Ford Power License Granted Troy Times 2-28-1921In fact, Ford’s license was the first approved by the new Federal Waterpower Commission; it came on February 28, 1921. It was reported at the time that the plans called for construction of a plant that would cost $10 million, to manufacture tractors and other farming implements. The main building would be nearly 1500 feet long, and everything would be heated and lighted by electricity from the hydro-electric plant. Initial employment was projected at 2000, with an ultimate number of 8000. The cornerstone of the plant was unveiled at Ford Day, September 15, 1923. It was a day for dignitaries, with speeches by former Governor Glynn, Congressman O.C. Merrill (who issued the permit as executive head of the Federal Power Commission), former Mayor Burns, and more (though not Henry Ford). They dedicated Ford Park and inspected the plant and power house. 1,000 people were employed at the time.

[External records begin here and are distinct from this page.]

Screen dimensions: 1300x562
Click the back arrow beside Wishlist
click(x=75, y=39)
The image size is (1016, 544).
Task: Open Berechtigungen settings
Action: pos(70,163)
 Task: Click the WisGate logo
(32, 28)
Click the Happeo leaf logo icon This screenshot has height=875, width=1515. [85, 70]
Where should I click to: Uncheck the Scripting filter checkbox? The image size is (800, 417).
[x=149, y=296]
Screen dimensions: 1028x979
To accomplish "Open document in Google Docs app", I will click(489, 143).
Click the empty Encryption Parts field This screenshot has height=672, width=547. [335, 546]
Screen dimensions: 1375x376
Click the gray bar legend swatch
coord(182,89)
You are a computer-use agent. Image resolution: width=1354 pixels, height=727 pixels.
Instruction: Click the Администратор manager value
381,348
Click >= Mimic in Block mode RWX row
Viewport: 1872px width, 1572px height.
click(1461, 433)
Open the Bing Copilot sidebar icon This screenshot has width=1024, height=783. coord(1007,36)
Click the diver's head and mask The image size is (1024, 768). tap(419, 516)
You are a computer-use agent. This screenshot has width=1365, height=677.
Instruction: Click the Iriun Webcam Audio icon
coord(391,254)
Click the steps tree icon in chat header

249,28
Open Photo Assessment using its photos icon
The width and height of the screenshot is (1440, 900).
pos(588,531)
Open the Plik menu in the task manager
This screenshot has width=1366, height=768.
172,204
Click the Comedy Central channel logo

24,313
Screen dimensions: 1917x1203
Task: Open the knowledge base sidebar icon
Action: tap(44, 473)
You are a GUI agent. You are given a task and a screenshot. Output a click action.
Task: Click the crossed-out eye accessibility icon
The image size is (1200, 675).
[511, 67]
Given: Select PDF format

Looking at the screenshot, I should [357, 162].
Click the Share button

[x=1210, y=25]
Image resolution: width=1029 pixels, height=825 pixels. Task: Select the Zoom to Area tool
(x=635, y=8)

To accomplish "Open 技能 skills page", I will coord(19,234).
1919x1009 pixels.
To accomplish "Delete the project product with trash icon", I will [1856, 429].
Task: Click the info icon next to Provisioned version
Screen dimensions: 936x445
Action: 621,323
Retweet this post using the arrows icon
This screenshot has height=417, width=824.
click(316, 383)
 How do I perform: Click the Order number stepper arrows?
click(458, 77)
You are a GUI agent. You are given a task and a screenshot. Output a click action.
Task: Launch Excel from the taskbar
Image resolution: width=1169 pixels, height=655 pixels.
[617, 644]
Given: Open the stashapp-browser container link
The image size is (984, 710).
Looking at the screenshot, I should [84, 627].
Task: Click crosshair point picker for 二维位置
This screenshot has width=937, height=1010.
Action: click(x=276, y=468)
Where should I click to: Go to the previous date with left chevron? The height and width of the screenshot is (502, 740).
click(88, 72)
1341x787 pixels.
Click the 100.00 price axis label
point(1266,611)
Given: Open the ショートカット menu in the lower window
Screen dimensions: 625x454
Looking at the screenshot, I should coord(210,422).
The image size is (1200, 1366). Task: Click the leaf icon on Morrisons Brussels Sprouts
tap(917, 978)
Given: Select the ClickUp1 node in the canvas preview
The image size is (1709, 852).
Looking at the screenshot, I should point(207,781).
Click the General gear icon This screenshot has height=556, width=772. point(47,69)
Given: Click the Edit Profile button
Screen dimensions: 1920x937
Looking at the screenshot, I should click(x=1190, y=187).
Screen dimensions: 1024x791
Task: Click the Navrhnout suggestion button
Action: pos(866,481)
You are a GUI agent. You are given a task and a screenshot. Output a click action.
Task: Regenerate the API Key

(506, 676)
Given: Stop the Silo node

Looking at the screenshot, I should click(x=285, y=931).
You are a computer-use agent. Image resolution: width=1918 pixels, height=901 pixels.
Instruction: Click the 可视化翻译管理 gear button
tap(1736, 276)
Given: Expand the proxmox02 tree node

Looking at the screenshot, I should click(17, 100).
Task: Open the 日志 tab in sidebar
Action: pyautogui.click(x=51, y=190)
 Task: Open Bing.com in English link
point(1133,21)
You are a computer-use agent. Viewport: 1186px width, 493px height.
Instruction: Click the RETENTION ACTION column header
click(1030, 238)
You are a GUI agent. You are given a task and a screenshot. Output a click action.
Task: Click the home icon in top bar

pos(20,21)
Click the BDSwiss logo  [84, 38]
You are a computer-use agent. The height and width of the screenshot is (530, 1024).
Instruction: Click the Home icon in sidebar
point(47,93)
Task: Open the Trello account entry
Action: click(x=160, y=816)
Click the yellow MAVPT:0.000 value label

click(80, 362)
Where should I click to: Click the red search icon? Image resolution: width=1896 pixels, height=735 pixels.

Ford plant cornerstone THF155022At some point, the plant was converted to the production of automobile radiators and heater cores. It was reported to employ 1500 people in 1973. At the time of its closing in November 1988, the Associated Press reported that “A stone displayed at the plant with the initials of Ford and his camping companions – Thomas Edison, John Burroughs and Harvey Firestone Sr. – may be donated to a museum.” We’re glad to report that the cornerstone appears to have survived, but sorry to report that it is no longer in the area – it is now in the collection of The Henry Ford Museum, and not on display to the public.
The hydroelectric facility continues to bring low-cost power to Green Island; it is now controlled by the Green Island Power Authority.